Imagine we had addressed all of the diversity-impeding forces we’ve discussed so far:
but then suppose we measure performance of two groups and see one is strongly out-performing the other. Perhaps that was due to selection bias, so let’s assume we fix that too.
Does this mean that the worse-performing group is cognitively inferior?
Many factors contribute to success in academics, of which raw cognitive muscle
is just one. Others include
Prior exposure: the less new a topic is, the more schemata the student has to build off of and the easier it is to learn.
Prerequisites: a solid understanding of prerequisite courses’ topics means less working memory needs to be given to those areas, leaving more for learning the new topics.
Hidden curriculum: schools are social institutions, with social rules, social capital, etc, that all need to be learned. They value certain attitudes, means of expression, etc. The better these are learned and adopted, the easier school becomes.
Hidden prerequisites: sometimes instruction assumes some prerequisite knowledge that even the instructor doesn’t realize is needed.
Until these are all balanced, we cannot expect all students to perform equally. Let’s look more at one particular hidden prerequisite in CS: spatial reasoning.
Early in the quest for a universal IQ test one proposal was a test consisting of depictions of shapes and requests to analyze various aspects of those shapes, such as what they’d look like rotated 90° or cut in half or unfolded. Further analysis revealed these tests were measuring a learned skill, not inherent intelligence1; a skill that came to be known as spatial reasoning
.
Spatial reasoning has been shown to have strong correlation with success in many disciplines, including success in CS classwork2. This is initially somewhat surprising. Everything computers do happens without any moving parts on a tiny piece of silicon. It’s not like sculpture or mechanical engineering where spatial relationships are intrinsically important to the field. So why this correlation?
Why
s are hard to answer scientifically, but I offer as a partial explanation the prevalence of spatial analogies in CS teaching and official CS vocabulary. For example,
pointersand
addresses
containsthat other data
treesand talk about them having
leftand
rightreferences
stack
boxesand the values they
contain
And so on.
Identify a topic in the class you TA that neither (a) has spatial allusions in the official vocabulary nor (b) is taught using a spatial analogy.
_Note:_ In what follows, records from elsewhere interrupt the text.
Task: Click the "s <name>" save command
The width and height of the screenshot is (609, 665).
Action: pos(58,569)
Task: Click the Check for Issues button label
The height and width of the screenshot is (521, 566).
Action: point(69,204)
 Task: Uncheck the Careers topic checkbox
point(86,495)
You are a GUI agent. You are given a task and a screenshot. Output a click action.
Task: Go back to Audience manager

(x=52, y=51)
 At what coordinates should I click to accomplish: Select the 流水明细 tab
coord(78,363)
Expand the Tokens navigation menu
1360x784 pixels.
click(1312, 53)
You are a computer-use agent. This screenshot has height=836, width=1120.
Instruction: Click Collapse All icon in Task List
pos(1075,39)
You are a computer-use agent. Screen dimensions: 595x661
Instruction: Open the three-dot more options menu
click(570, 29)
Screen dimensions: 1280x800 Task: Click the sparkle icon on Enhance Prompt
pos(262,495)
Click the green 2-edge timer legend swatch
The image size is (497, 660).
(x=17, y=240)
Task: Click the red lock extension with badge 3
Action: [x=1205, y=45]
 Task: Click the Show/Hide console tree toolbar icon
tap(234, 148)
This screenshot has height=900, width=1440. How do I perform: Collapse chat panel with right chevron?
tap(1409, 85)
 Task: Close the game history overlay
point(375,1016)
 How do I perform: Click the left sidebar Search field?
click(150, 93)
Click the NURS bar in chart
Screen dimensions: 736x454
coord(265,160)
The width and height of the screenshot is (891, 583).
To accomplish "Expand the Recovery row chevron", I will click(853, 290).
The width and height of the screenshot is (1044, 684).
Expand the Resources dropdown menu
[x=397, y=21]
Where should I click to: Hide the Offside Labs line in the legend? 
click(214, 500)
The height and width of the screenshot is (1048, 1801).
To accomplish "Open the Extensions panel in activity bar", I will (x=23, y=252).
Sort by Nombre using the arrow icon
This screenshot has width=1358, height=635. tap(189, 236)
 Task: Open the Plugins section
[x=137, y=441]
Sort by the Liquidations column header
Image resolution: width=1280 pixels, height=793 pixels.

The unusual thing about these is they are generally not central to the topic at hand. When I think about recursion I don’t picture a stack; when I think about a tree I don’t think about its shape; these are (at least mostly) learning and communicating tools only.
Spatial reasoning is not part of common formal curricula. Instead, it is primarily learned via leisure activities. Many of those activities are either correlated with money (to afford the components) or are stereotypically more used by certain demographic groups than others: for example, playing with blocks and playing 1st-person video games in maze-like environments are both developers of spatial skills. Both suffer from both cost and cultural-appropriateness biases.
Ergo, we expect to see demographic differentials in spatial reasoning coming into our classes, and hence demographic differentials in how easy the class is for our students.
There are two basic approaches to leveling the playing field when differential preparation is identified:
Teach everyone the skills only some arrive with.
This is a useful strategy, but also time consuming in both teaching resources and student time. It often leaves those who enter ahead of their peers ahead of their peers because they have fewer classes to take.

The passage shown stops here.